Nee, eben nicht, wenn mans so sehen möchte, sind auch GPUs seit ewigkeiten 'Multicore', kommt halt ganz drauf an wie man es definiert...

Und gerade Athlon x2 und K10 sind eben nicht soo Multicore, da eben NICHT alles mehrfach vorhanden ist!

z.B. hängen die 'Rechenkerne' an einem Crossbar (bzw ähnlichem) und sind so mit der NB (in der Interface nach draußen ist, z.B. Speichercontroller) verbunden, wie es auch bei 3D Chips der Fall ist!

Man kann also durchaus davon sprechen, das die aktuellen nV und AMD CHips Multicorechips sind, denn die Recheneinheiten sind in identischer Bauweise mehrfach vorhanden und hängen halt nur per Crossbar/Ringbus/Whatever an dem 'Northbridge' Teil, der die Verbindung nach außen herstellt.


----------



## px2 (3. März 2008)

ich finde es sehr gut das es in richtung mehreren chips auf einem pcb geht denn die produktions und entwicklungskosten für einen mittelklassechip deutlich geringer sind und durch die doppelte oberfläche des dies (wenn zwei chips auf einem pcb sind) sind diese auch leichter zu kühlen da die hotspots besser verteilt sind. weiters lässt sich das problem mit dem frametimes sicher durch einen zusatzcontroller zu lösen der dafür sorgt das die chips immer ein frame zu rendern haben und die fframes in einem zwischenspeicher abspeichert und diese erst auf den bildschirm schickt wenn das frame auch wirklich gebraucht wird


----------



## Dr Zoidberg (5. März 2008)

stromverbrauch is doch egal
wen interessiert denn das die solens im tzweifel dann halt machen wie voodoo damals und n extra netzteil mitliefern
wäre doch chillig ne graka mit 8 r 600 chips
hehe was für ein monster das wäre dann schon ein grafikmodul keine karte mehr 
aber nicht schlecht meiner meinung nach
ich glaube ich würde sogar die 1000 watt maximalen stromverbrauch in kauf nehmen

aber nur wenn die kerne ghut zusammen arbeiten


----------



## Invain (10. März 2008)

Ich gehör ganz sicher nicht zu den Ökos, die bei jedem Fitzelchen rumheulen, aber ein bisschen Umweltbewusstsein könnte man ja schon an den Tag legen. Und 1000 Watt im standard (Desktop-) Betrieb sind für mich ein Unding. Ganz abgesehen davon, dass ich die Rechnung nicht zahlen wollte.

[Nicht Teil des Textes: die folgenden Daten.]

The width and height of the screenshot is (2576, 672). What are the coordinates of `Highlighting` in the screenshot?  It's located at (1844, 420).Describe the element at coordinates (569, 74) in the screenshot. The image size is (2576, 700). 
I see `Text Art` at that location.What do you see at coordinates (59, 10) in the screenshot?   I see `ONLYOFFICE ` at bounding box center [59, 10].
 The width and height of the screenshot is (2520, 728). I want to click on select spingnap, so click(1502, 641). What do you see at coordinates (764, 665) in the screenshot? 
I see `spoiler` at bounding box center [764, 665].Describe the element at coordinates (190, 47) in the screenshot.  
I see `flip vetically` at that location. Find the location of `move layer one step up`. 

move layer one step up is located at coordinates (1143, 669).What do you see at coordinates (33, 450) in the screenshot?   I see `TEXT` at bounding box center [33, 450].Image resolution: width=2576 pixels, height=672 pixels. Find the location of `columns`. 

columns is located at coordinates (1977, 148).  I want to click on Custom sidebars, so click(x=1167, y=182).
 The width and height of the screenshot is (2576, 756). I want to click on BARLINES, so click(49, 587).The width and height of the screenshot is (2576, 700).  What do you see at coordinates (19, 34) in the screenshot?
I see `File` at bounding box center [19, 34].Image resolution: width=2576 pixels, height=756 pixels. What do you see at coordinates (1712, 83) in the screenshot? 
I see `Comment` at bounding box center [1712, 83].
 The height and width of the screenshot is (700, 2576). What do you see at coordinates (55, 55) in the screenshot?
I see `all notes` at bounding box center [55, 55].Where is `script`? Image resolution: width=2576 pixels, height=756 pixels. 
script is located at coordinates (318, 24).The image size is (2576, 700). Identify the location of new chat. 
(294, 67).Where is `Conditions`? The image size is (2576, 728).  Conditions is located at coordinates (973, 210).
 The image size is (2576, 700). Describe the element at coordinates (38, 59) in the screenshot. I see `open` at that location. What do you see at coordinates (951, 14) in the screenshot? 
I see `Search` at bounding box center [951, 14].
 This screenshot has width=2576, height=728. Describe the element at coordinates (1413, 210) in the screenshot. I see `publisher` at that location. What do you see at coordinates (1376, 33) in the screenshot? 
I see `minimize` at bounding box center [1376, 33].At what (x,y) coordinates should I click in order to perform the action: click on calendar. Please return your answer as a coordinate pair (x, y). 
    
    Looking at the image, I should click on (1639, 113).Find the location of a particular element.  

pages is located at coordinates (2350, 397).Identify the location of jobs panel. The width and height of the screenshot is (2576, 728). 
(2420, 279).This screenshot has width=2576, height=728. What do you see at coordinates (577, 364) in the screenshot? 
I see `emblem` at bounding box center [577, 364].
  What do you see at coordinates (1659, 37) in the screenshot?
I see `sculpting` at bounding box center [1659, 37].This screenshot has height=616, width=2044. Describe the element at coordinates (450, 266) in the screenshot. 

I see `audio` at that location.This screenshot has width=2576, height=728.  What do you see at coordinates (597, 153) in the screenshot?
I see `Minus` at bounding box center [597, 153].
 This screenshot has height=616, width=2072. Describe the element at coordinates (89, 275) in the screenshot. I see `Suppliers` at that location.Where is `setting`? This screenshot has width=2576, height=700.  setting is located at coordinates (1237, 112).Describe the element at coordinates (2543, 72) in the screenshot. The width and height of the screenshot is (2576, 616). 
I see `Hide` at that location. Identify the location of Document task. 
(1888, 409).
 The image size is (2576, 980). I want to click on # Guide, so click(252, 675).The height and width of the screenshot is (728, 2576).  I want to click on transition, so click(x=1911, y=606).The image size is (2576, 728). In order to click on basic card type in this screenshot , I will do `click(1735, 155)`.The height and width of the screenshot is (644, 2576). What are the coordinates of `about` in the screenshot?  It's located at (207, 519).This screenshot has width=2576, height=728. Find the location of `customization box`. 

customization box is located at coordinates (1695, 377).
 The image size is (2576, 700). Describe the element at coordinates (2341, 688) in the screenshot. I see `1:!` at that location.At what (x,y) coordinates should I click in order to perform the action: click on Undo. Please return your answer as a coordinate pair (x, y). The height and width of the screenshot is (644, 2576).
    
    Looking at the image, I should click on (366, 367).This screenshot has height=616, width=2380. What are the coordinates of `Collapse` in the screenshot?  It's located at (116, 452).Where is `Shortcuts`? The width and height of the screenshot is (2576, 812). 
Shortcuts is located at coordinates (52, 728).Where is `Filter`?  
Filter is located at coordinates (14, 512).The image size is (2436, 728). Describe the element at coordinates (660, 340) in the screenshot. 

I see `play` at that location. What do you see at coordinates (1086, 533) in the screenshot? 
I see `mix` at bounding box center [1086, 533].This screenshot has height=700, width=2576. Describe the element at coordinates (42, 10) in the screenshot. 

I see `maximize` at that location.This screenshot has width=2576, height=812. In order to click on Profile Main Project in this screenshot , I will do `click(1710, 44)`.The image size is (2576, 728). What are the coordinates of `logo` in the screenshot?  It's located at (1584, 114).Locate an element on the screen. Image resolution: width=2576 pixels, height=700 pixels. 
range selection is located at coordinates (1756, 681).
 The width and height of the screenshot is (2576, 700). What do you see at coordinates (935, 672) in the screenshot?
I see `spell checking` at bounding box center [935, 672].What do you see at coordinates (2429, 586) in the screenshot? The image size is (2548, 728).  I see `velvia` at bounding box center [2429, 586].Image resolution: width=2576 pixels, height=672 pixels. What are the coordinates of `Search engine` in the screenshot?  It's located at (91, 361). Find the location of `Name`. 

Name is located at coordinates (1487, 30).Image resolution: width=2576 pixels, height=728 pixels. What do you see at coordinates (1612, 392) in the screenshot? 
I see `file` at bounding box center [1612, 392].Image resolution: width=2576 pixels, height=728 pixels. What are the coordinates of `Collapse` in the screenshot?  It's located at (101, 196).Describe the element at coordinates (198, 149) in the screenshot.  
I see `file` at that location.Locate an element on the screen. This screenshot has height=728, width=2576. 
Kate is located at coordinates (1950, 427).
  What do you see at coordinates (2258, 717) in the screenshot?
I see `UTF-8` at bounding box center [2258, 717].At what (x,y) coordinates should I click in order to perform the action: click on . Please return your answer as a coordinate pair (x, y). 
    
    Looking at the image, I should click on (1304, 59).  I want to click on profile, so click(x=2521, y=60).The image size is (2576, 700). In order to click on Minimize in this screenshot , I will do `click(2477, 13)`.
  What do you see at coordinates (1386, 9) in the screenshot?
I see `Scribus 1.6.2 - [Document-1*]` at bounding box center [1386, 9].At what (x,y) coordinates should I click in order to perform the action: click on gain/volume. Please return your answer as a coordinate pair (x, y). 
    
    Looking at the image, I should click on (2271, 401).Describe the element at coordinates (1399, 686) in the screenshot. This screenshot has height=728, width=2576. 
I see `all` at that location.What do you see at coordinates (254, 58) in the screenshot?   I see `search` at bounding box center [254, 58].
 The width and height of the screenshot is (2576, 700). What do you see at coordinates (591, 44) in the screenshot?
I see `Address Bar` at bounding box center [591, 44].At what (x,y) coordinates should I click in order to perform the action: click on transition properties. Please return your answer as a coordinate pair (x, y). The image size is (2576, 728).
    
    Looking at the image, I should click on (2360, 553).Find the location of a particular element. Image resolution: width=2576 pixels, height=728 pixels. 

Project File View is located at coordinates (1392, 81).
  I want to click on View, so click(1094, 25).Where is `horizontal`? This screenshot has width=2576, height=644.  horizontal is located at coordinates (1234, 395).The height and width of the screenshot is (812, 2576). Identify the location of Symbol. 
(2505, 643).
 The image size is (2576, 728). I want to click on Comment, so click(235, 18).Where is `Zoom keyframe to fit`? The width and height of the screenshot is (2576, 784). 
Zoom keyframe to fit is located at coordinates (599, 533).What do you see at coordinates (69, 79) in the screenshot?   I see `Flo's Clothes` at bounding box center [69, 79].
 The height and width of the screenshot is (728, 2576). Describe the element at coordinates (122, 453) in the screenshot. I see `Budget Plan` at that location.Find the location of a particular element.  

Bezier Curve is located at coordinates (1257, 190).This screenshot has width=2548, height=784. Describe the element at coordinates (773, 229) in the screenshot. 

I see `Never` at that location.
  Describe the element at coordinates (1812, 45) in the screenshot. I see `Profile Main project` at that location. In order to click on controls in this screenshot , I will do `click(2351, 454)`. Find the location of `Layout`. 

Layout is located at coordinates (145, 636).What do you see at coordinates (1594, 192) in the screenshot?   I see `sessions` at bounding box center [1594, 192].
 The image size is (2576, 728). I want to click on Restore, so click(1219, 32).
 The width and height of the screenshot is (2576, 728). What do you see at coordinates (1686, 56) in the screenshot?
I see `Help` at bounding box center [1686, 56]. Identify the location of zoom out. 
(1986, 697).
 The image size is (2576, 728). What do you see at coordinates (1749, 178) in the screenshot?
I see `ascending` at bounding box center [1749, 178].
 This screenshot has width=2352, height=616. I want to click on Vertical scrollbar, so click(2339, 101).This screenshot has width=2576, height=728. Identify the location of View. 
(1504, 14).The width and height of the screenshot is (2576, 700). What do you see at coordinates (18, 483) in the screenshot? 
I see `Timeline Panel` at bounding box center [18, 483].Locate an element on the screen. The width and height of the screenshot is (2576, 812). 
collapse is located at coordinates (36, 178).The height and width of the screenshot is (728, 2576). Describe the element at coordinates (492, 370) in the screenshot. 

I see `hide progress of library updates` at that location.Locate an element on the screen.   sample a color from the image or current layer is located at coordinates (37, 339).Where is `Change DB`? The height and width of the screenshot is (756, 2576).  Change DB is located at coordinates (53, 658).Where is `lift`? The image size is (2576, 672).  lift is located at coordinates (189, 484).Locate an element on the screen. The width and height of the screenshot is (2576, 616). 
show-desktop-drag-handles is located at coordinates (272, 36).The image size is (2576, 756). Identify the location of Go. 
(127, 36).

Um viele Kerne auf einem PCB zu vereinen wird ziemlich bald eine Verfeinerung des Fertigungsprozesses von Nöten sein. Wenn ich sehe (und unterstütze) wie auf der 9800GX2 rumgehackt wird wegen Abwärme und Stromverbrauch, ist die Entwicklung momentan nicht zielführend.


----------



## riedochs (10. März 2008)

Invain schrieb:


> Ich gehör ganz sicher nicht zu den Ökos, die bei jedem Fitzelchen rumheulen, aber ein bisschen Umweltbewusstsein könnte man ja schon an den Tag legen. Und 1000 Watt im standard (Desktop-) Betrieb sind für mich ein Unding. Ganz abgesehen davon, dass ich die Rechnung nicht zahlen wollte.
> 
> Um viele Kerne auf einem PCB zu vereinen wird ziemlich bald eine Verfeinerung des Fertigungsprozesses von Nöten sein. Wenn ich sehe (und unterstütze) wie auf der 9800GX2 rumgehackt wird wegen Abwärme und Stromverbrauch, ist die Entwicklung momentan nicht zielführend.



Das sehe ich auch so. Solange man den Strom nicht selbst bezahlen muss ist es einfach zu sagen


----------



## Dr Zoidberg (17. März 2008)

joa schon aber wenn man die chips so programmiernen kann dass sie sich nacheinander zuschalten wenn sie benötigt werden und beim standart betrieb nir ein gpu benutzt wird
am besten wäre wenn man noch einen langsamen extrem sparsamen gpu einbauen würde welcher nur für 2d ist


----------